第1回入澤彩賞の選考においては、5名の応募者のそれぞれの研究分野に比較的近い女性研究者5名(WPJ会員1名、非会員4名)に選考委員をお願いしました。生理学会会長の希望もあり幅広い年齢層から選考委員を選び、応募者の提出した申請書一式を選考委員に郵送し選考を依頼しました。

2. 選考委員会による選考の流れ

選考委員長より提出していただいた議事録より要点を抜粋し、実際の選考がどのように行われたのかを説明いたします。

(1)判定基準の確認
募集要項に書かれていた判定基準は「独創性の高い研究や素晴らしい発見をした人」です。
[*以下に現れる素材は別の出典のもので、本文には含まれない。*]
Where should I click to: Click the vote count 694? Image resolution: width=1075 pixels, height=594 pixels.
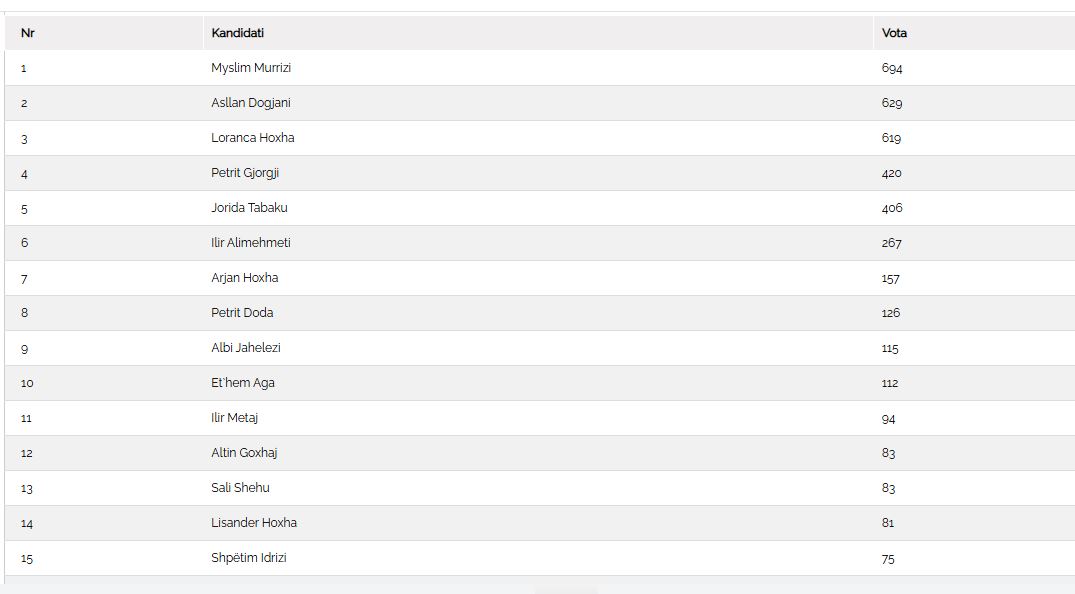click(892, 69)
この基準を基本に、より具体的な基準として以下の5つの項目が提案されました。
1.他に例を見ない独自の発想に基づく研究
2.研究の継続性
3.その研究を主導しているか
4.国際的な評価を受けているか
5.その研究に発展性はあるか(特に生理学の分野において)

(2)採点表の作成
上記の判定基準が反映されるように以下の項目からなる採点表が作成されました。
1.おもな業績論文の全般的評価
2.おもな業績論文のうち責任著者数
3.おもな業績論文のうち第一著者数
4.主要3編の業績論文のうち責任著者数
5.独創性 視点・発想
6.独創性 方法・技術
7.独創性 学会・専門分野への影響
8.研究の継続性
9.研究の主導
10.国際的評価 (国際学会の招待講演数)
11.生理学分野における今後の発展性
12.技術概念の今後の普及性
13.現在のアクティビティー
14.特記すべきプラス材料
15.特記すべきネガティブ材料

(3)受賞者の選出
各委員の採点表に基づく採点の結果より上位2名が選ばれ、次に、各委員がどちらか一人の名前を委員長に送り、多数決で一人に絞られました。

3. 受賞者の決定

選考委員長より選考結果が報告され、WPJ運営委員会はそれを承認し、受賞者が決定されました。

以上が第1回入澤彩賞受賞者が決定されるまでの選考の経緯です。選考委員および入澤彩賞に応募・推薦して下さった方々、その他関係者の方々に心よりお礼申し上げます。